Before long I could tell my substrate was getting wetter. Algae was beginning to grow on my cork wall divider a few inches below the surface. My humidity was in range but that was likely because I was still using my overhead light hoods at the time and they burn off a lot of humidity.

After the fire I set up my 150 gallon with dry sand. It wasn’t dusty dry but it was pretty close. I chose to use only one thin layer of dry ecoearth and instead added in some coarse chunks of coconut shell. Eco earth was originally added to help the sand retain moisture, now it may be overkill. This decision was based on @Lisa Dawson ’s flood which was trigger by extreme Australian heat causing her tank to overheat and sweat, then the ecoearth got warm and she ended up with a nightmare in her beautiful crabitat. My tank has two LARGE filtered, waterfall pools.

In the photo below you can see how the moisture is creeping down through the layers of sand. I’m sure the sand around the pools is wetter from splashing and minor spills during cleaning.

The tank has been set up about three months now and successful molts are occurring. My humidity is stable, not climbing over 80% unless we have an unusually warm winter day. I will try to take additional photos in the coming months. I don’t know how long it will take the sand to get saturated at the current rate, hopefully never if my humidity stays controlled. After bringing the lights inside the tank my humidity has dropped to the lower end of the safe range at times. I am thinking of bringing the pools up higher when everyone is above ground so that I can add more sand (miscalculation at set up). I will use dry sand again and that should give me some additional information to work with.

So I’m presenting my suggestions for modifications in our instructions for setting up the substrate for further discussion. Those suggestions are as follows.

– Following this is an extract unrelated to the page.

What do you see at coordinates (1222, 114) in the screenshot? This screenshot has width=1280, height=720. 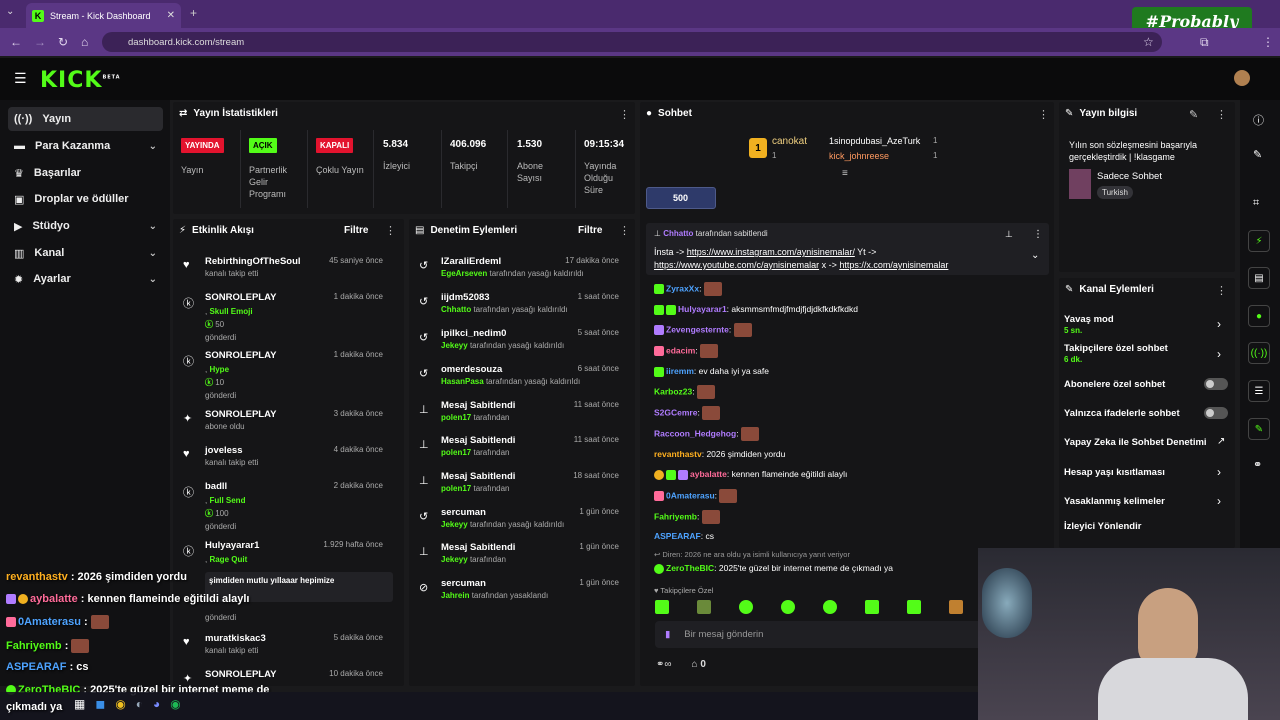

  • When setting up your tank don’t add water to the sand. My sand felt dry but in reality had enough moisture to pack right out of the bag.
  • Wet sand should be dried before adding to the tank.  
  • Mix up your ecoearth far enough in advance to allow it to dry out completely before mixing into your sand.
  • If you are installing bubbler or filtered pools I don’t think you will ever have to wet the sand. If your humidity comes up to the safe range after a few days, the sand will absorb moisture from the air.
  • If you are using standard pools (deep enough but no bubbler/filter) you might have to lightly mist the top layer of sand to get things going.

Obviously it is much easier to correct a substrate that is too dry than it is to correct a substrate that is too wet. I don’t agree that it is beneficial to the hermit crabs to allow the substrate to become completely saturated.

We have never recommended extremely high humidity. 90%+ humidity coupled with already saturated substrate will result in a tank flood if maintained at that level for too long.